Every industry is prone to change and advancement; few departments feel the effects of those changes to regulations as much as the financial departments of companies both large and small. The Financial Accounting Standards Board (FASB) and International Accounting Standards Board (IASB) have both begun working on a new standard project that seeks convergence in financial instruments, leasing accounting standards, and revenue recognition. New standards mean big change for most companies, changes that will require new methods in reporting, balancing, investing, and planning. Here is an overview of the changes in store as reported in a 2013 webinar.
What Is the FASB/IASB Project?
The joint project began in 2008 as way of improving the usefulness of financial statements for users by making it easier to classify and measure the requirements for financial instruments. In 2009 the project was split into three phases:
- The first phase involves classifying and measuring financial instruments
- The second phases involves impairment of financial assets at amortized cost
- The final phase is a general model hedge accounting.
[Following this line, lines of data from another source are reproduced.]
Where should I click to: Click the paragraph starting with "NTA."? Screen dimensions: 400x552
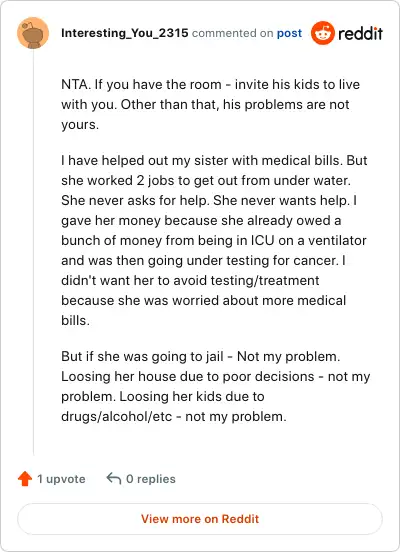click(211, 105)
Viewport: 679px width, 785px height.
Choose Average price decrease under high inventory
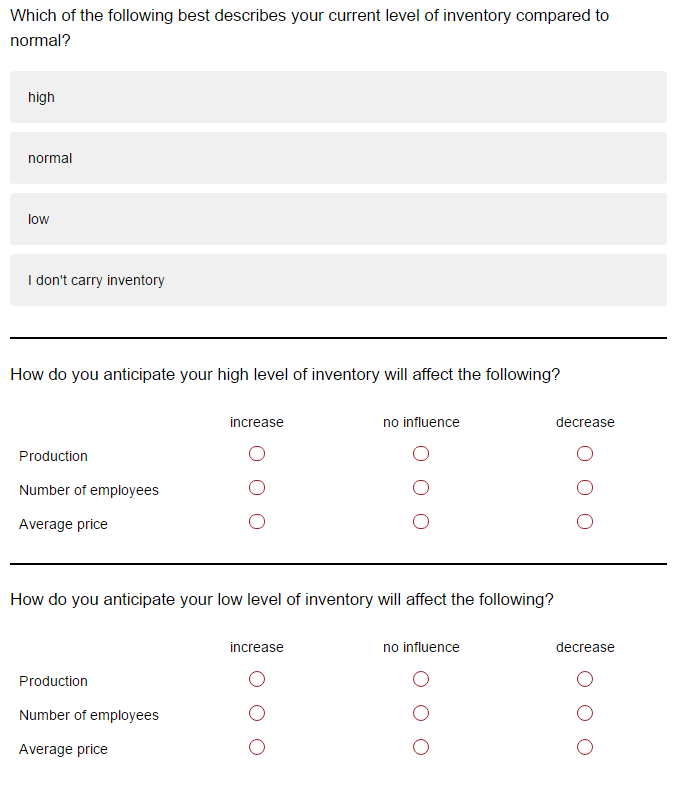(x=585, y=522)
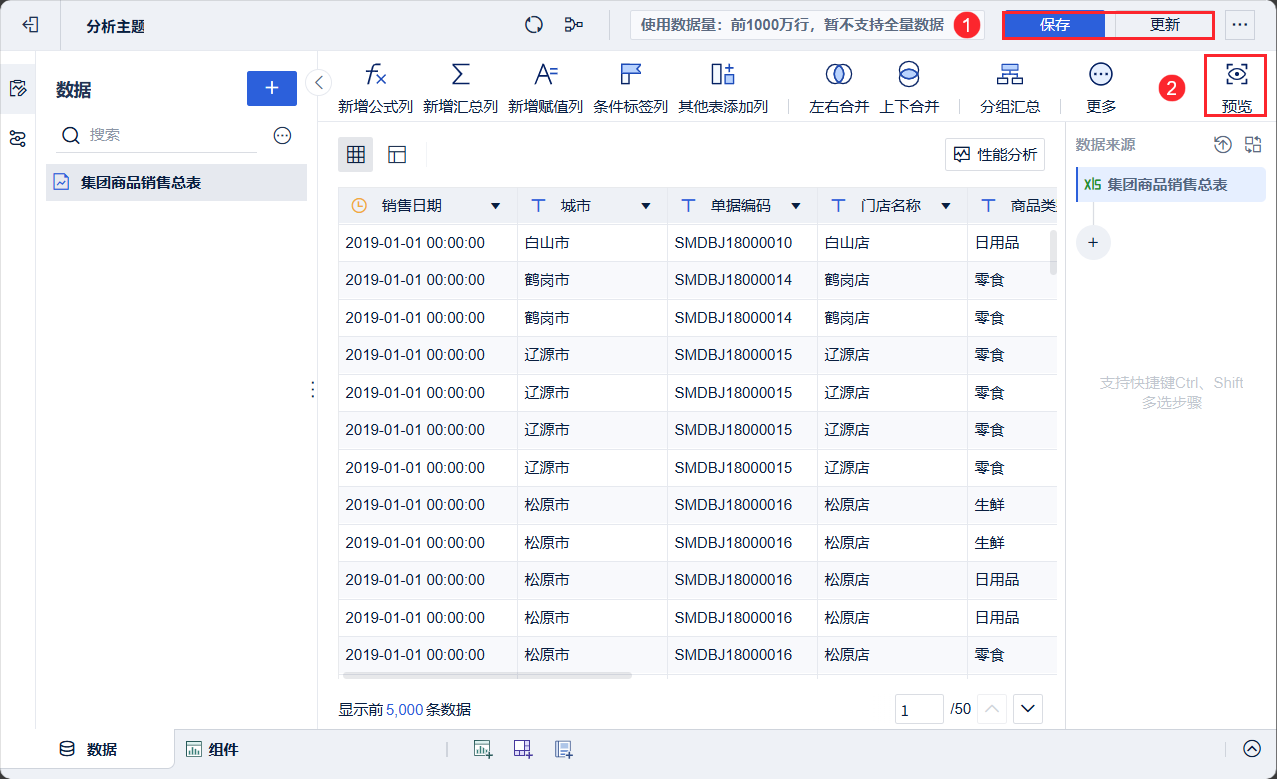Image resolution: width=1277 pixels, height=779 pixels.
Task: Click the blue 保存 button
Action: (1054, 25)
The project had a planned completion date of January 1st, 2015 and will be modified and amended as needed throughout the future. While the change will require adaptation and modification, the end result will be an easier process for financial departments everywhere.
What You Need to Know
In order to adapt to the changes being made, you need to prepare. And the best way to prepare is to understand the basics of the project.
Regarding classification and measurement, it’s important to note that classification will now be done based on a business’s cash flow characteristics of an instrument and the business model itself. This means the changes will affect the classification of financial assets, which will have the benefit of providing a more fair value measurement.
There is also an impairment of financial assets at amortized cost involved. This means that financial departments will be able to recognize losses earlier, as the approach will change from incurred loss to expected loss. The recognition of expected loss is based on a 12-month period, with deterioration in credit quality that will also allow for an expected loss over a full lifetime.
Finally, the last change will have to do with hedge accounting. The purpose is to have stronger alignment with true risk management as opposed to the current model of principle-based assessments.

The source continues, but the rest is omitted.